-- START PASSAGE TO READ --

Why the Hate Towards Labour?
Now the dust has settled on the local elections, the results weren’t exactly a shock.
The Conservatives took a predictable beating—squeezed by the Liberal Democrats in the South and by Reform UK everywhere else. Reform are now well-positioned to take over the right of British politics. They’re peeling off Tory voters in traditional heartlands, while the LibDems are quietly planting themselves to the right of Labour on key issues, like opposing VAT on private school fees. Another Tory civil war seems inevitable. The odds of the party splitting increase by the day. The political commentators who once fawned over Boris Johnson are now rolling out the red carpet for Nigel Farage.
Labour, by contrast, had a mixed night—losing a by-election by a whisker and some council seats. For a party in government, that’s not a disaster.
But on social media, you’d think Labour had been annihilated. Reform supporters are jubilant, claiming they’ve delivered a crushing blow to the Labour Party. This meme, circulating widely among Reform fans, sums up the mood:
There’s a huge wave of online animosity towards Labour—almost on par with the Corbyn era. Some of it’s just the usual anti-Labour noise: sore losers who still haven’t accepted the 2019 election result. The conspiracy theories are back too—Jimmy Savile, Starmer’s alleged secret life, and so on.

-- END PASSAGE TO READ --

WORK INSTRUCTIONS:
**A.** Condense the paragraph of the piece on hostility toward Labour that opens with "The Conservatives took a predictable beating" into a shorter version that retains its main facts.
**B.** Copy from the piece on hostility toward Labour the passage starting with "Labour, by contrast, had" and going on through "life, and so on.".
None of the entries that come next have any bearing on this work.

-- START INFORMATION GIVEN --

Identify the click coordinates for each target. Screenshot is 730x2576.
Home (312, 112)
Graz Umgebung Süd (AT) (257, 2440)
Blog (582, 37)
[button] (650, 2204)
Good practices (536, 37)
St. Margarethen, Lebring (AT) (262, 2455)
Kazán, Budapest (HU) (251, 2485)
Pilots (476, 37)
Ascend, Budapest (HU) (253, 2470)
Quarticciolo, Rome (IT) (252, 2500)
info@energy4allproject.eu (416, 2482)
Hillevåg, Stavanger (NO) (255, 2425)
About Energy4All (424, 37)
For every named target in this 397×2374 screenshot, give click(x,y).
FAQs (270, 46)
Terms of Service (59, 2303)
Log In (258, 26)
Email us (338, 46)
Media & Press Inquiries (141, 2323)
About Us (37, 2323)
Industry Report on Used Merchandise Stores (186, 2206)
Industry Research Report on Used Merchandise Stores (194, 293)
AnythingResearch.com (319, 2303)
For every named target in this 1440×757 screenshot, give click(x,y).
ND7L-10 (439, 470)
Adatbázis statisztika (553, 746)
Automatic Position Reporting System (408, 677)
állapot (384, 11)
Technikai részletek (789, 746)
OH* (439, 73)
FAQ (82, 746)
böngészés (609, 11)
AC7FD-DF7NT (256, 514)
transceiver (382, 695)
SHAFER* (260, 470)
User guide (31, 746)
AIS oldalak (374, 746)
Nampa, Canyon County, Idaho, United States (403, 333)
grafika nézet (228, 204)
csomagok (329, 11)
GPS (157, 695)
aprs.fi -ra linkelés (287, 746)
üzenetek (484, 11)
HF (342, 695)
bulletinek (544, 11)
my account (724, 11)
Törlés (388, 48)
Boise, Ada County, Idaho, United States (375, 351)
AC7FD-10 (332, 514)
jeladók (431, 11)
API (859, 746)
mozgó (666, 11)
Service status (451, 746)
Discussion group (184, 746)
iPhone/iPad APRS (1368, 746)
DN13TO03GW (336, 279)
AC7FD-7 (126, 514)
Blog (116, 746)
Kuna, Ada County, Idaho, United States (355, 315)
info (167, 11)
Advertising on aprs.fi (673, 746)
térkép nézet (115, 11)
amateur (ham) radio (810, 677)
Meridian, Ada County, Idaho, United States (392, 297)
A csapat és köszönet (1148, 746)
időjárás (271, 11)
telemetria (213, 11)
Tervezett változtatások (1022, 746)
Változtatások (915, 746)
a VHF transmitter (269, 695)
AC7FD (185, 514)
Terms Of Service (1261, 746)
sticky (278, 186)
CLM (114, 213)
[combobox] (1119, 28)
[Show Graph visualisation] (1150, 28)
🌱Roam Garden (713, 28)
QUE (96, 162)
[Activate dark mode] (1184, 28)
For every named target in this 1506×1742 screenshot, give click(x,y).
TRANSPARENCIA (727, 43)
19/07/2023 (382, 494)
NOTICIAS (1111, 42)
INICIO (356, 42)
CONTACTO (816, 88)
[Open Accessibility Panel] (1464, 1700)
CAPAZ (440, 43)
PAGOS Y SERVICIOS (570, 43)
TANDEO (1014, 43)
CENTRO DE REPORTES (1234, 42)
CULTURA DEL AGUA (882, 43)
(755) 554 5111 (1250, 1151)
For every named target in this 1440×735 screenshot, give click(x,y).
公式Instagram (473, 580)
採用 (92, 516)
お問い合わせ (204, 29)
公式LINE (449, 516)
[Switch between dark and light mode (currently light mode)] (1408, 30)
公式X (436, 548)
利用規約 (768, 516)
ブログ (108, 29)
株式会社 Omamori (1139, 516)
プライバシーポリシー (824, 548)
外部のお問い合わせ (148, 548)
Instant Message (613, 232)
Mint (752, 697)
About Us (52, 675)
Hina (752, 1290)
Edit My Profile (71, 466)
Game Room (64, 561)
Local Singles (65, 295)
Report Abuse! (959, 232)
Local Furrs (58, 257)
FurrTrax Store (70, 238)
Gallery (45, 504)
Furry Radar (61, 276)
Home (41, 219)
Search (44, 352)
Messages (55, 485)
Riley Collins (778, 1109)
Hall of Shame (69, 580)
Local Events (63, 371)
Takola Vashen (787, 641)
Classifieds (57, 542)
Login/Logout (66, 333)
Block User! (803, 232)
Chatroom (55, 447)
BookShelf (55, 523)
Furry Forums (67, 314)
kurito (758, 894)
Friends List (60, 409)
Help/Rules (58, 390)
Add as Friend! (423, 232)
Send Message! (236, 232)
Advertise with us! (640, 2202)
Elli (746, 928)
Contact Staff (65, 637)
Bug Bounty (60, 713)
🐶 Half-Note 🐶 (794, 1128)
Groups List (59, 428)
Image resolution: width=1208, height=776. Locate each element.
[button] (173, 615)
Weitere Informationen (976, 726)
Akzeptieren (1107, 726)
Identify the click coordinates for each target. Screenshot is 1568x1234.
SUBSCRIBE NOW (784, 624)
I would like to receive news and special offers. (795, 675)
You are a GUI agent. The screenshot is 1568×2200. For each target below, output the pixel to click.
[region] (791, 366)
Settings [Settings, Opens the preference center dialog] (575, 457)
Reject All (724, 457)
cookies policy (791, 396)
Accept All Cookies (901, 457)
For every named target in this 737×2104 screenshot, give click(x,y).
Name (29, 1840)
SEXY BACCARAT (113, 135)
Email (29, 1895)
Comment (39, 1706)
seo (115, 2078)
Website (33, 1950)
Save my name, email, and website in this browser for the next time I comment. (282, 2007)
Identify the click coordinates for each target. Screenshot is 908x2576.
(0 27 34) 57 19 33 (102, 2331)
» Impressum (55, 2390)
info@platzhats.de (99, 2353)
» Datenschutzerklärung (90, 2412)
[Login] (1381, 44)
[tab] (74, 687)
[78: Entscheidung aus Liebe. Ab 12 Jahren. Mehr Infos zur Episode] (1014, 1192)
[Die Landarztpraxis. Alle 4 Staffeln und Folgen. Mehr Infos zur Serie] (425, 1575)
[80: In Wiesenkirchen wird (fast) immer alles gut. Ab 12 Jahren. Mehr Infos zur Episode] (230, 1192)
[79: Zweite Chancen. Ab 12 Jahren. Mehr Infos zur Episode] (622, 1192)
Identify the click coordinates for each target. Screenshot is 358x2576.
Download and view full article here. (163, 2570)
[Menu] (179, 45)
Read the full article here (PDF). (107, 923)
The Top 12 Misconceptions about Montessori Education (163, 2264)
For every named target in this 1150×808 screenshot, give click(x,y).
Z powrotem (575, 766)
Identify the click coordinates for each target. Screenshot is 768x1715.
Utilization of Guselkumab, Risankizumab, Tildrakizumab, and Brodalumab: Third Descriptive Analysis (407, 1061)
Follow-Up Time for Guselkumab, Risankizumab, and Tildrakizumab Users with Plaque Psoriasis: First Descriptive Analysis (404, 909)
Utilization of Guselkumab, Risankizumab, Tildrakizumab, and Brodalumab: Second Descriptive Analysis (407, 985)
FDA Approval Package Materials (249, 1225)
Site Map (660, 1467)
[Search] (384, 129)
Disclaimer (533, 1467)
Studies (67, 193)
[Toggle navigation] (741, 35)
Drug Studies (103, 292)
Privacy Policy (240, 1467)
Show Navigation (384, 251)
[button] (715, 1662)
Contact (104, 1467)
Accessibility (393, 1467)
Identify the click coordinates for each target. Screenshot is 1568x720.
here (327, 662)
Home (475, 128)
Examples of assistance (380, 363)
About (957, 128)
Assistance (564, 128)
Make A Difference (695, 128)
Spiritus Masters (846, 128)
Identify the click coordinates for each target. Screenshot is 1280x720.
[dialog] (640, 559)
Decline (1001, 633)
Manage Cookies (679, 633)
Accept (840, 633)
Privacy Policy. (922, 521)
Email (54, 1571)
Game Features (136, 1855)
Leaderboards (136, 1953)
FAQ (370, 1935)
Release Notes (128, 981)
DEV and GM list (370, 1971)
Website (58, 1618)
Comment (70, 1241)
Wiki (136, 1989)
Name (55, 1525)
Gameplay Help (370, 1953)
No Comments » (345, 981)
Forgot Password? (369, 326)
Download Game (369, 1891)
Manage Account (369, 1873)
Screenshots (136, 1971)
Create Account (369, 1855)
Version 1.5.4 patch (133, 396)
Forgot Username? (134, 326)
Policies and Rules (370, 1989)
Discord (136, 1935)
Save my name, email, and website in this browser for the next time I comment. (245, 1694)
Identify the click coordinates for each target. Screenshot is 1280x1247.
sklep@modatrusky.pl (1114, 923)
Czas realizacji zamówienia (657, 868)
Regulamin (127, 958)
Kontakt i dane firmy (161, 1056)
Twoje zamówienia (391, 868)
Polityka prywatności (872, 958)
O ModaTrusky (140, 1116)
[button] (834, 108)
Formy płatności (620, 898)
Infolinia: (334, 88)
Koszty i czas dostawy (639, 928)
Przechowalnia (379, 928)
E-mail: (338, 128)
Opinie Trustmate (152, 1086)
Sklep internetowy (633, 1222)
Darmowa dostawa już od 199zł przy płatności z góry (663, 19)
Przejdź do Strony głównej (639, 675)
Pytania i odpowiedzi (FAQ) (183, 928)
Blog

-- END INFORMATION GIVEN --

ANSWER LIST:
**A.** The Conservatives lost heavily, squeezed by the Liberal Democrats in the South and by Reform UK elsewhere. Reform, drawing Tory voters in traditional heartlands, is positioned to take over the right, while the Liberal Democrats place themselves to Labour's right on issues such as opposing VAT on private school fees. Another Tory civil war looks inevitable, a split grows more likely daily, and commentators who once praised Boris Johnson now welcome Nigel Farage.

**B.**
Labour, by contrast, had a mixed night—losing a by-election by a whisker and some council seats. For a party in government, that’s not a disaster.
But on social media, you’d think Labour had been annihilated. Reform supporters are jubilant, claiming they’ve delivered a crushing blow to the Labour Party. This meme, circulating widely among Reform fans, sums up the mood:
There’s a huge wave of online animosity towards Labour—almost on par with the Corbyn era. Some of it’s just the usual anti-Labour noise: sore losers who still haven’t accepted the 2019 election result. The conspiracy theories are back too—Jimmy Savile, Starmer’s alleged secret life, and so on.